#### Information provided ####

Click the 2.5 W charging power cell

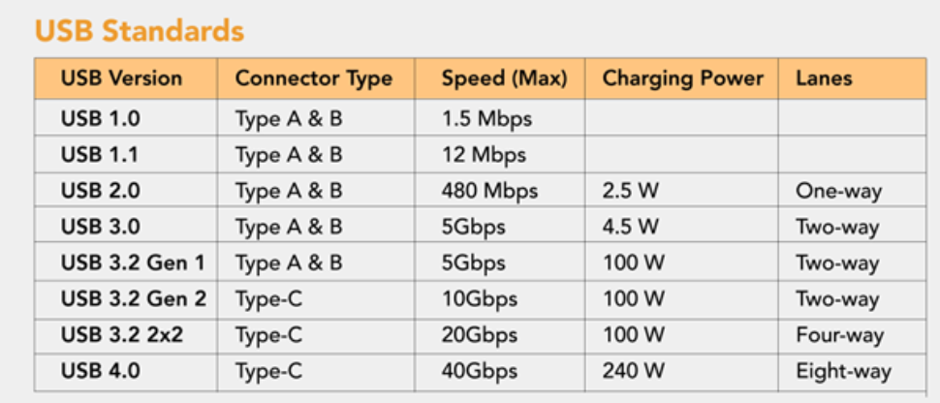tap(630, 191)
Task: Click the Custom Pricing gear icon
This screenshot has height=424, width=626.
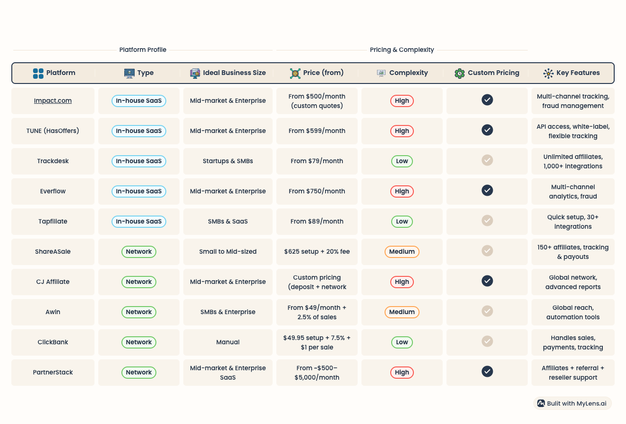Action: (460, 73)
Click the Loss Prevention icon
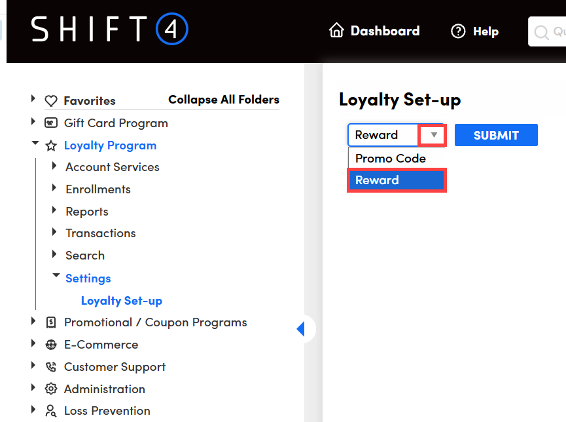The image size is (566, 422). (x=51, y=411)
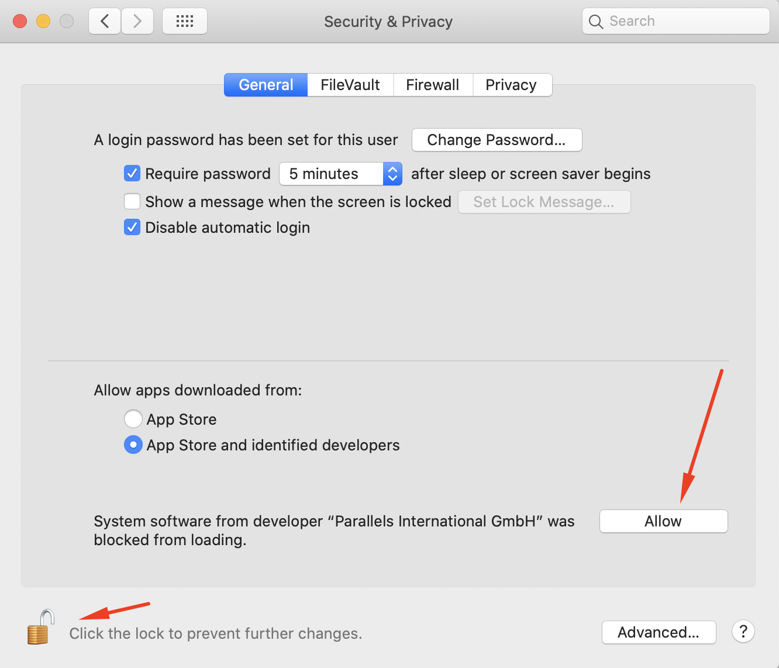Viewport: 779px width, 668px height.
Task: Click the padlock icon to prevent changes
Action: click(x=40, y=628)
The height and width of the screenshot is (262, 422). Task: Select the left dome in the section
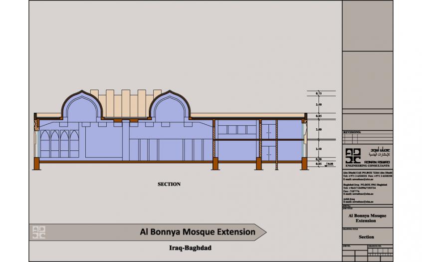point(82,106)
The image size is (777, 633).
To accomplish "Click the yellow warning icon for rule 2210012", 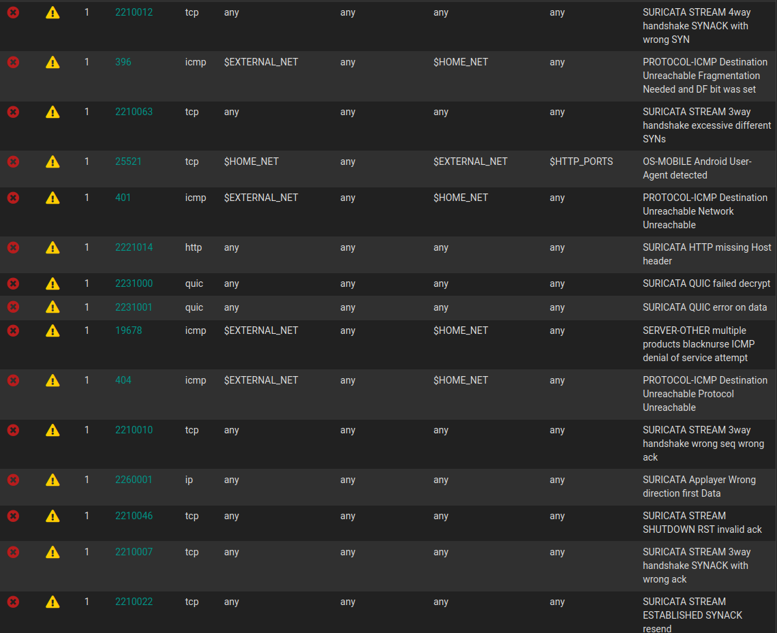I will tap(52, 12).
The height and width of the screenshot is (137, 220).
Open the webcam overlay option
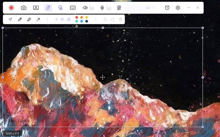[x=36, y=8]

####

▶ [Action item]: Pictures stay out of the copy. Reproduce exactly the lines from the one containing "The height and width of the screenshot is (137, 220)." through the last line of the records above, both included.

▶ [Solution for this task]:
The height and width of the screenshot is (137, 220).
Open the webcam overlay option
[x=36, y=8]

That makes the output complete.